Fake Voices, Real Podcast Problems

Brian Stever

Deepfake Audio Detection · 2026 · PyTorch, torchaudio, ASVspoof, spectrogram CNNs

Abstract. Deepfake Audio Detection started as coursework and immediately wandered into familiar territory: podcast production, where a voice is not just audio but evidence. The project builds a synthetic speech detector around log-Mel spectrograms, a compact CNN with Squeeze-and-Excitation attention, and ASVspoof evaluation data. The final model is fast and genuinely useful as a research prototype. It is also not ready to guard the studio door by itself, which is a much better finding than pretending otherwise.

1.Why Podcast Voices

Podcasting does a strange thing to voices. A host's voice becomes a brand, a relationship, a production cue, and occasionally a shaky little authentication system wearing headphones. If a clip sounds like the right person, everyone is tempted to relax.

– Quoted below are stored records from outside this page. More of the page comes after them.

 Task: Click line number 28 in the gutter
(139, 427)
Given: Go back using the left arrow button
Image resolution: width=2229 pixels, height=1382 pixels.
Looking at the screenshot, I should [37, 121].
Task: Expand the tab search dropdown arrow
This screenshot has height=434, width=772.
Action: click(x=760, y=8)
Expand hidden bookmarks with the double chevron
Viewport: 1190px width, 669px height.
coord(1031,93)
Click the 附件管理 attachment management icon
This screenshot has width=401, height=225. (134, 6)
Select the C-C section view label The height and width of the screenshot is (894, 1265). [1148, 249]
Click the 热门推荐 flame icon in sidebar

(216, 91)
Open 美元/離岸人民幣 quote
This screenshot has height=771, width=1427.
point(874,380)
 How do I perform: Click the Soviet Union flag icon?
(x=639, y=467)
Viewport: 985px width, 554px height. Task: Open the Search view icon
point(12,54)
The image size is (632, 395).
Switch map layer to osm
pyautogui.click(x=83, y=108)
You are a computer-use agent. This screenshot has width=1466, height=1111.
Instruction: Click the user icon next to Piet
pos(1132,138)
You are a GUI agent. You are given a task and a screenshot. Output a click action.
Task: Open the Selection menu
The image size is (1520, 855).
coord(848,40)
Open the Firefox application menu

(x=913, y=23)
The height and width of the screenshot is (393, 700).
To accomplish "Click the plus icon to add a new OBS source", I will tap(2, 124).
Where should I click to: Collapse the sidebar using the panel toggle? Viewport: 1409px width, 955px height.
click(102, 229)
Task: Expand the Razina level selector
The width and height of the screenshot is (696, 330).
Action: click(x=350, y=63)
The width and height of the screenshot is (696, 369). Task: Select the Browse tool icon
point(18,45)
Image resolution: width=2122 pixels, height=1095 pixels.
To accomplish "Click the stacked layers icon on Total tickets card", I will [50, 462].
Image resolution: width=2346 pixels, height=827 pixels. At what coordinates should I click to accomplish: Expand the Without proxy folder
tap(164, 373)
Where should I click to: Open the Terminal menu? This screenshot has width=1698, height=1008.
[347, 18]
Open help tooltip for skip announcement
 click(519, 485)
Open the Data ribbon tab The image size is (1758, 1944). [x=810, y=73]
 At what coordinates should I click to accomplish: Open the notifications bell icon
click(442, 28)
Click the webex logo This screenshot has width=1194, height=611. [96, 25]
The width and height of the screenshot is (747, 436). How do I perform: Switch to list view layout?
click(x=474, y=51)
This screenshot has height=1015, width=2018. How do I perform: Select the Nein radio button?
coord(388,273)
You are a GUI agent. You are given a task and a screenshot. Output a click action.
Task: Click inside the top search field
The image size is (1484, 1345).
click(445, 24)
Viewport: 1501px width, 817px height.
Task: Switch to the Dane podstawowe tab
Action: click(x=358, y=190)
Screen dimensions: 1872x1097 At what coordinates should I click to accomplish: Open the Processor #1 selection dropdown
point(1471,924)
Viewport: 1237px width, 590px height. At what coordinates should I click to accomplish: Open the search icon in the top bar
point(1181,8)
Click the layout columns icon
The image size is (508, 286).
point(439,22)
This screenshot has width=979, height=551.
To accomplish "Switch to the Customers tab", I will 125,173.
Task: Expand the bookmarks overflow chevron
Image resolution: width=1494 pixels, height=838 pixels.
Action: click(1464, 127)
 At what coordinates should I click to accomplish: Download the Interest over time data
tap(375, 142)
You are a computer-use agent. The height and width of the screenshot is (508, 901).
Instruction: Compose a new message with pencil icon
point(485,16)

Deepfake audio makes that instinct risky. The imagined attacker does not need a movie-villain setup. Public episodes, guest spots, livestreams, or social clips can become source material, and the fake output can arrive looking like one more file in the publishing flow. The detector here is not the whole security plan. It is the extra person in the room asking, politely, whether the waveform seems too confident.

2.Pipeline

The system converts every clip to mono 16 kHz audio, pads or trims it to four seconds, and transforms it into a 128-bin log-Mel spectrogram. The main model treats that spectrogram like a single-channel image and uses a four-block CNN with Squeeze-and-Excitation channel attention.

Training used ASVspoof 2019 Logical Access train/dev data, then evaluation moved to the full ASVspoof 2021 LA set. That jump matters. The friendly split can make a model look like it has been lifting weights. The 2021 benchmark asks it to carry furniture up stairs.

Sample audio spectrogram used by the deepfake audio detector
Figure 1. A sample spectrogram view from the preprocessing pipeline. The detector is really looking for suspicious time-frequency artifacts, not listening like a person.

3.Results

The main CNN + SE model reached 18.28% EER and 0.8979 AUC-ROC on the full ASVspoof 2021 LA evaluation set. At a fixed threshold it had strong F1, but EER is the more security-relevant metric, and it keeps the story honest: working detector, yes; deployable countermeasure, not yet.

A podcast-style stress test added noise, room response, and MP3-like compression. The model got worse, because audio production is where clean signals go to develop personality, but it did not fall apart. EER moved from 18.28% to 18.48%, while AUC dropped from 0.8979 to 0.8852.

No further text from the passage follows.